── DATASET EXTRACT
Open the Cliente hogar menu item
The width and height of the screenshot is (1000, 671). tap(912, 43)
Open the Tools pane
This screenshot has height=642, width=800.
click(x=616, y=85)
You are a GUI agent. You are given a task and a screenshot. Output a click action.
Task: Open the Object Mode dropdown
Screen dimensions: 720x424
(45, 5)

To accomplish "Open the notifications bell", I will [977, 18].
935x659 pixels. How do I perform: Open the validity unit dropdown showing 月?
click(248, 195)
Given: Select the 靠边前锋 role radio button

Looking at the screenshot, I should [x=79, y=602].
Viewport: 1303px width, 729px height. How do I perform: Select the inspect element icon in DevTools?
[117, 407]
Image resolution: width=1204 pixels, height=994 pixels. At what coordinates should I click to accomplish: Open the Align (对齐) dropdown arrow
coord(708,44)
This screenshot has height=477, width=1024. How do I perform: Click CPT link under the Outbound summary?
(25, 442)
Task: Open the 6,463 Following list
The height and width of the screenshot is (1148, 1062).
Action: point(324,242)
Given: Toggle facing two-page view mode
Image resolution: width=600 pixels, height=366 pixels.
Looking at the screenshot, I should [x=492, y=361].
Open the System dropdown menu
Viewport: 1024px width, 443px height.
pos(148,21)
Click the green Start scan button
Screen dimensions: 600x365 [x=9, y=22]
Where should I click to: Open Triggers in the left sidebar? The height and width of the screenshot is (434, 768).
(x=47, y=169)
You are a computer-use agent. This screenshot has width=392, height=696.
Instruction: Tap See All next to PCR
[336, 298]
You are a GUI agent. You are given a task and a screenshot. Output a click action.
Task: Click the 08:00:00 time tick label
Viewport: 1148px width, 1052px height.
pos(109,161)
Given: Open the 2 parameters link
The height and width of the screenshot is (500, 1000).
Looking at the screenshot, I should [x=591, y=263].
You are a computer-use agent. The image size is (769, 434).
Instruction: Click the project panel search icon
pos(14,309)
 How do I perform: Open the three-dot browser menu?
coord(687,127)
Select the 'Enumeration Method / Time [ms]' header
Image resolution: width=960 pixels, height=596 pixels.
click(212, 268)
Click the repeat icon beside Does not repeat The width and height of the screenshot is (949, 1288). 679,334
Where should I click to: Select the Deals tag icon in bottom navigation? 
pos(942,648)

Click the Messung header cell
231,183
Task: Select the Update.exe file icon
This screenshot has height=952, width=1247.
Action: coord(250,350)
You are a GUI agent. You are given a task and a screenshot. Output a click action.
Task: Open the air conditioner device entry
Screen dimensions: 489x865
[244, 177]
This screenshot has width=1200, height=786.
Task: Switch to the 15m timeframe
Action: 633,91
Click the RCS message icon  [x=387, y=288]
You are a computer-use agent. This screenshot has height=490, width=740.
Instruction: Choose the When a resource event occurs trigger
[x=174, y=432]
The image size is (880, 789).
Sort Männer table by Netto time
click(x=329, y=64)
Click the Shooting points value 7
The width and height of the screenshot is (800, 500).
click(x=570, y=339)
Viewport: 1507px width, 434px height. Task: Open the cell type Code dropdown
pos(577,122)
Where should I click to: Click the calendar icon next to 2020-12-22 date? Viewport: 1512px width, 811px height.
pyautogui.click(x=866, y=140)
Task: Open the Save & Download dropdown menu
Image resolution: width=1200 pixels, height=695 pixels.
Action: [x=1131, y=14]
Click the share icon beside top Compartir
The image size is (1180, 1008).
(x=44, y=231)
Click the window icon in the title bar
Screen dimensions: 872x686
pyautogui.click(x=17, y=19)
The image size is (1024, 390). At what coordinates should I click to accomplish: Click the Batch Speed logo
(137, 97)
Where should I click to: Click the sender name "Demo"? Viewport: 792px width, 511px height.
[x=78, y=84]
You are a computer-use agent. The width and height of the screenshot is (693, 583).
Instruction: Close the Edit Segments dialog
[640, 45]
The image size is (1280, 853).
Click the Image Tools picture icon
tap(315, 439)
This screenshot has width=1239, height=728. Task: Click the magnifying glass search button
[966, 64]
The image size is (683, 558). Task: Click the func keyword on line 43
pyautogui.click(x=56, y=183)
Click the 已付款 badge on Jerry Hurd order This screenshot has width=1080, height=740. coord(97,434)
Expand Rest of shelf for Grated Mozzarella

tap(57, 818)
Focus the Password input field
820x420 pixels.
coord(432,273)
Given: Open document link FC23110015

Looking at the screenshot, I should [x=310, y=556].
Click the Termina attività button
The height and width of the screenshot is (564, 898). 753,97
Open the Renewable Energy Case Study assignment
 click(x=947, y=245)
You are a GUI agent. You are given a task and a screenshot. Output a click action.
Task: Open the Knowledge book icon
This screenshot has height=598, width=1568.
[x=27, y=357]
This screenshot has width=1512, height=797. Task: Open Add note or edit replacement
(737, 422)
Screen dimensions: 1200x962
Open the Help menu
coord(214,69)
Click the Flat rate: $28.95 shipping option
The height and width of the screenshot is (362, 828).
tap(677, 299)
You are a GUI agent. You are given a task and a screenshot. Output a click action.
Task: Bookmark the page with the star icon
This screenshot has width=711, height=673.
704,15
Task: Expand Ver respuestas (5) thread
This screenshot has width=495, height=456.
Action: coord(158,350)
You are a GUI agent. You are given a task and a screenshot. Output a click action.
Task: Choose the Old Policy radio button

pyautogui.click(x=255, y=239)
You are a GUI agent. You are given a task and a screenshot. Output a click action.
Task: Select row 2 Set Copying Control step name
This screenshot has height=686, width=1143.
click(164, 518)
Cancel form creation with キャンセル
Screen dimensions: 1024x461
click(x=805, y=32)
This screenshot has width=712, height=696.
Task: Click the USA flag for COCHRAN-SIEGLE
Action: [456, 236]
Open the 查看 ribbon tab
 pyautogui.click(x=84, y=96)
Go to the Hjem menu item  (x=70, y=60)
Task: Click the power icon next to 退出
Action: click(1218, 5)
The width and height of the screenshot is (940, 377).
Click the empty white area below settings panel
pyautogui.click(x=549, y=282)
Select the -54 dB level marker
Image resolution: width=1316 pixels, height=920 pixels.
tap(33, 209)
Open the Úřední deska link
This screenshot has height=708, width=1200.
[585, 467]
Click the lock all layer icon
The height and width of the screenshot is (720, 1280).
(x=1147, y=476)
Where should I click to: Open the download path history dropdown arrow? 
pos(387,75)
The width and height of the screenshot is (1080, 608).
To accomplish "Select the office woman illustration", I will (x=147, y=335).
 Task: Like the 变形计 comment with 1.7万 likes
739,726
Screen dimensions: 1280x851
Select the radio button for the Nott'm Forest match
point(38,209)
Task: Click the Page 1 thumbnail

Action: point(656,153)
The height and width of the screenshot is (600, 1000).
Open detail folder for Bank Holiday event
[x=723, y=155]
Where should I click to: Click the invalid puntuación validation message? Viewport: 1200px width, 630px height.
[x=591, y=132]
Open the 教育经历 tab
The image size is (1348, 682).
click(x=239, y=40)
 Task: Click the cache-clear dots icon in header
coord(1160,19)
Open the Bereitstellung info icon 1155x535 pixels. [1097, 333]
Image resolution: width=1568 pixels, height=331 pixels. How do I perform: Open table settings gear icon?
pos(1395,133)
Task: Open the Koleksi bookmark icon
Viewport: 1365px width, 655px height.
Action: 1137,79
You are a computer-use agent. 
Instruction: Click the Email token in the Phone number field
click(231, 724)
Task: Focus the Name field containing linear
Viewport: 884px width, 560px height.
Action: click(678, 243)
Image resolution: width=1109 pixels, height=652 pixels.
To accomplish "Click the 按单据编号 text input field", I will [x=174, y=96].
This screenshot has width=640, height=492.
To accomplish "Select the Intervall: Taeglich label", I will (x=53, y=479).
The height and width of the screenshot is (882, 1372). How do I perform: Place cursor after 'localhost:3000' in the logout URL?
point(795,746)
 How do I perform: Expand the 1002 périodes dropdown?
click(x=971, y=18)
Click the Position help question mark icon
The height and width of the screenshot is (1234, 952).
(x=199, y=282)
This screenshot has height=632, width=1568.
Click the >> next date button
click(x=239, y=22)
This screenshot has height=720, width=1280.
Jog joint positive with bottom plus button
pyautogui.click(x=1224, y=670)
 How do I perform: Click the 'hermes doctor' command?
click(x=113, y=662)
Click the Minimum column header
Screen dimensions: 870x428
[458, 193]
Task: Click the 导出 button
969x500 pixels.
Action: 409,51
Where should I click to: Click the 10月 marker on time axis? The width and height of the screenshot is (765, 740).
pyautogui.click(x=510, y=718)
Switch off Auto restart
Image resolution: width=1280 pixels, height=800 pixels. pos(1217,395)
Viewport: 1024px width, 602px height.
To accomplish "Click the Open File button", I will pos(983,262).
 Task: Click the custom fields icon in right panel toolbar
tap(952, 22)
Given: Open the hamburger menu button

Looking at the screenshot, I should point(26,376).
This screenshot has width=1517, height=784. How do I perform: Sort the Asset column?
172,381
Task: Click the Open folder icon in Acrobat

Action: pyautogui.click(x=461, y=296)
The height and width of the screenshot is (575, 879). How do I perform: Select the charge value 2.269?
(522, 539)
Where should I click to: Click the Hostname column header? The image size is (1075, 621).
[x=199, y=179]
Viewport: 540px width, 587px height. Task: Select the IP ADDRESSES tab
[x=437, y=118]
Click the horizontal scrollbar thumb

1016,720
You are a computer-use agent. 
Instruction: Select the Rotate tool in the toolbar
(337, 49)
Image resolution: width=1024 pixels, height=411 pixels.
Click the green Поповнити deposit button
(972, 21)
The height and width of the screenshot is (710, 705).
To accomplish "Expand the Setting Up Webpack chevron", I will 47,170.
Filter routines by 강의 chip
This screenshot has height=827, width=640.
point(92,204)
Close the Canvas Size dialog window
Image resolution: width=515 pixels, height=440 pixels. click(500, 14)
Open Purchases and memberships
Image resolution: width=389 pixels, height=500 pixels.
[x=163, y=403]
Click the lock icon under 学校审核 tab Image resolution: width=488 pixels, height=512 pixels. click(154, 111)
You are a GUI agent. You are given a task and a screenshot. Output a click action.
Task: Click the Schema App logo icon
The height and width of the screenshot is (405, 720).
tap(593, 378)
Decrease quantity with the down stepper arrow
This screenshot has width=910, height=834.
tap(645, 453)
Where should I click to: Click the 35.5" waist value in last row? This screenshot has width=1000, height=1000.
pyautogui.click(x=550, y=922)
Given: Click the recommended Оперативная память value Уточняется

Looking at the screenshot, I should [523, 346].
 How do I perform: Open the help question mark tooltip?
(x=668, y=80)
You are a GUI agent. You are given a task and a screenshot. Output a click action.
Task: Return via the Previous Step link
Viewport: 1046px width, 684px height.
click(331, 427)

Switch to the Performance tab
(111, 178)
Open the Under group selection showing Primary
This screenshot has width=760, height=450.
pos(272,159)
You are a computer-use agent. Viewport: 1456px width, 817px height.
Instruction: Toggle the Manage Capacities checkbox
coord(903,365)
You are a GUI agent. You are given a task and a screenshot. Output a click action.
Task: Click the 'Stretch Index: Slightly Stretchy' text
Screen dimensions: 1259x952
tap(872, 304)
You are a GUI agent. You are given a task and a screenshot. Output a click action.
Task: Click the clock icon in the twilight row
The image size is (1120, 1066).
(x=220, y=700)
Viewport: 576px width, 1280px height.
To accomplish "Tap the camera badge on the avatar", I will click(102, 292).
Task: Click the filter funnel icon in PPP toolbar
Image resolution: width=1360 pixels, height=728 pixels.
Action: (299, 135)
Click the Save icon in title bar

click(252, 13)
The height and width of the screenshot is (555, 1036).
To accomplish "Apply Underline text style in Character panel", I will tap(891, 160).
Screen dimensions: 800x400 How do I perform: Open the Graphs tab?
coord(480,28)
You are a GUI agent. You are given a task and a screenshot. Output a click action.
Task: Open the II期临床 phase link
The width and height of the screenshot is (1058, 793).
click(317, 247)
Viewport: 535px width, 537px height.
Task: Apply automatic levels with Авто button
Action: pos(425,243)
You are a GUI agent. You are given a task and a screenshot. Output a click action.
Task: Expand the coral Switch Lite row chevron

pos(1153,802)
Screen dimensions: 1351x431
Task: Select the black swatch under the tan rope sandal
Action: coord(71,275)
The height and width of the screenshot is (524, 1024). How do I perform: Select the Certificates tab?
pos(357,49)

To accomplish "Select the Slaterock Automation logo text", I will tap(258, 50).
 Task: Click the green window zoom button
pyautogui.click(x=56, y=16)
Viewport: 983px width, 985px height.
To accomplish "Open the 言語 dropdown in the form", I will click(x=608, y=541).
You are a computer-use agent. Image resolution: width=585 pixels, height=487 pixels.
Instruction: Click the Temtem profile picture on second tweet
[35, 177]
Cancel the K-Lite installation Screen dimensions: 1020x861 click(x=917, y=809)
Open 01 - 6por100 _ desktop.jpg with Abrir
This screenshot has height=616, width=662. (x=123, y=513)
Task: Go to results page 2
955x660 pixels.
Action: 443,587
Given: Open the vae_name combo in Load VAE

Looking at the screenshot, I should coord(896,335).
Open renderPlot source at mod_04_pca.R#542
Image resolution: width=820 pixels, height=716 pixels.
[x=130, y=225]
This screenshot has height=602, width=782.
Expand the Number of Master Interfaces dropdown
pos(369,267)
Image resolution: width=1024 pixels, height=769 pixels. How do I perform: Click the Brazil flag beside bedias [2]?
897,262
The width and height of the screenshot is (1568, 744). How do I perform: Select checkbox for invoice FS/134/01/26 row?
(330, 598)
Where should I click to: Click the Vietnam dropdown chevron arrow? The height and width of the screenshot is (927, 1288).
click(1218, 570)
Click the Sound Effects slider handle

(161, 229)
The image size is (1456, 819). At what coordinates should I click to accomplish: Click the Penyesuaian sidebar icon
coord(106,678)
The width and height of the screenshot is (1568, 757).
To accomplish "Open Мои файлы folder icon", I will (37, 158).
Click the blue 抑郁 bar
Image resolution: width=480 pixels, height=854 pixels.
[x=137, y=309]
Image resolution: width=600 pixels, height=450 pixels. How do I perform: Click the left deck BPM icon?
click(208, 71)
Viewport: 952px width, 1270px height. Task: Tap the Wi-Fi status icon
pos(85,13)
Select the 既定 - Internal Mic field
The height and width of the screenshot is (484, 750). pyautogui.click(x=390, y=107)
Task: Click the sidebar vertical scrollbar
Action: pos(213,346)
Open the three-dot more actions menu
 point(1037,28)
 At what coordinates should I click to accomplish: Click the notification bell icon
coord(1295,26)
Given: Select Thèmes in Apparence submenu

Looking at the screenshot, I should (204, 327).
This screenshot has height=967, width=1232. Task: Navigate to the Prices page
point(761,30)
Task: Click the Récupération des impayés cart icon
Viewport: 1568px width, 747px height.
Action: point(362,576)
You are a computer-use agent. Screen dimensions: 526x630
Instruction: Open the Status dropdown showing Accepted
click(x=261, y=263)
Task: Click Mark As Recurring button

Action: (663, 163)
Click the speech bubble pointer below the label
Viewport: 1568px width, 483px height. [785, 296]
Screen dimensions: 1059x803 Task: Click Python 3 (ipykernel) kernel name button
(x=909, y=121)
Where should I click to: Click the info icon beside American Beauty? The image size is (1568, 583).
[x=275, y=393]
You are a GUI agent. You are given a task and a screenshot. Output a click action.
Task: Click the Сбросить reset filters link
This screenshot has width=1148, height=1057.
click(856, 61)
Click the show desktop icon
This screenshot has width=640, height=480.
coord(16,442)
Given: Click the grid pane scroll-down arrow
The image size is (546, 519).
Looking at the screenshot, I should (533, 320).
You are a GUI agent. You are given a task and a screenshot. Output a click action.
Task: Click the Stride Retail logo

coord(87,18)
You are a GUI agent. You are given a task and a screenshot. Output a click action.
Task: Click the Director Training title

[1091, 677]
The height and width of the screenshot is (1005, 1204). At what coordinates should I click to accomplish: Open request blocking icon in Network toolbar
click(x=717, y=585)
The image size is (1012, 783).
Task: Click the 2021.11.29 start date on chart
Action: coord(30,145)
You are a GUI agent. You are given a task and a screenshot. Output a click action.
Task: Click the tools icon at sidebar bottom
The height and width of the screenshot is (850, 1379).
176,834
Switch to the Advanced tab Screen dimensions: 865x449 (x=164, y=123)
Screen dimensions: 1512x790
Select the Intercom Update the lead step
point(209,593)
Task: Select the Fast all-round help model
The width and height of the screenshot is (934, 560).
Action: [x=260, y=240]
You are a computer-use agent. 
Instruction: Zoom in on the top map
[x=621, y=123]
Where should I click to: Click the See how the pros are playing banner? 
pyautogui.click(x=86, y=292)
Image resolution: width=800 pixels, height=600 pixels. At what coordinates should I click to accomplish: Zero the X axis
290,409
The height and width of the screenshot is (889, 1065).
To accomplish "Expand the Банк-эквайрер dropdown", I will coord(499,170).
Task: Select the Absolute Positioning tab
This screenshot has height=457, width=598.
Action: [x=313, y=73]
────
# [WORK INSTRUCTION]
Look above for the line holding "Click the Messung header cell" and the line holding "Task: Open the Save & Download dropdown menu", then output exactly those two lines and every line between them, nothing more.

# [THE ANSWER]
Click the Messung header cell
231,183
Task: Select the Update.exe file icon
This screenshot has height=952, width=1247.
Action: coord(250,350)
You are a GUI agent. You are given a task and a screenshot. Output a click action.
Task: Open the air conditioner device entry
Screen dimensions: 489x865
[244, 177]
This screenshot has width=1200, height=786.
Task: Switch to the 15m timeframe
Action: 633,91
Click the RCS message icon  [x=387, y=288]
You are a computer-use agent. This screenshot has height=490, width=740.
Instruction: Choose the When a resource event occurs trigger
[x=174, y=432]
The image size is (880, 789).
Sort Männer table by Netto time
click(x=329, y=64)
Click the Shooting points value 7
The width and height of the screenshot is (800, 500).
click(x=570, y=339)
Viewport: 1507px width, 434px height. Task: Open the cell type Code dropdown
pos(577,122)
Where should I click to: Click the calendar icon next to 2020-12-22 date? Viewport: 1512px width, 811px height.
pyautogui.click(x=866, y=140)
Task: Open the Save & Download dropdown menu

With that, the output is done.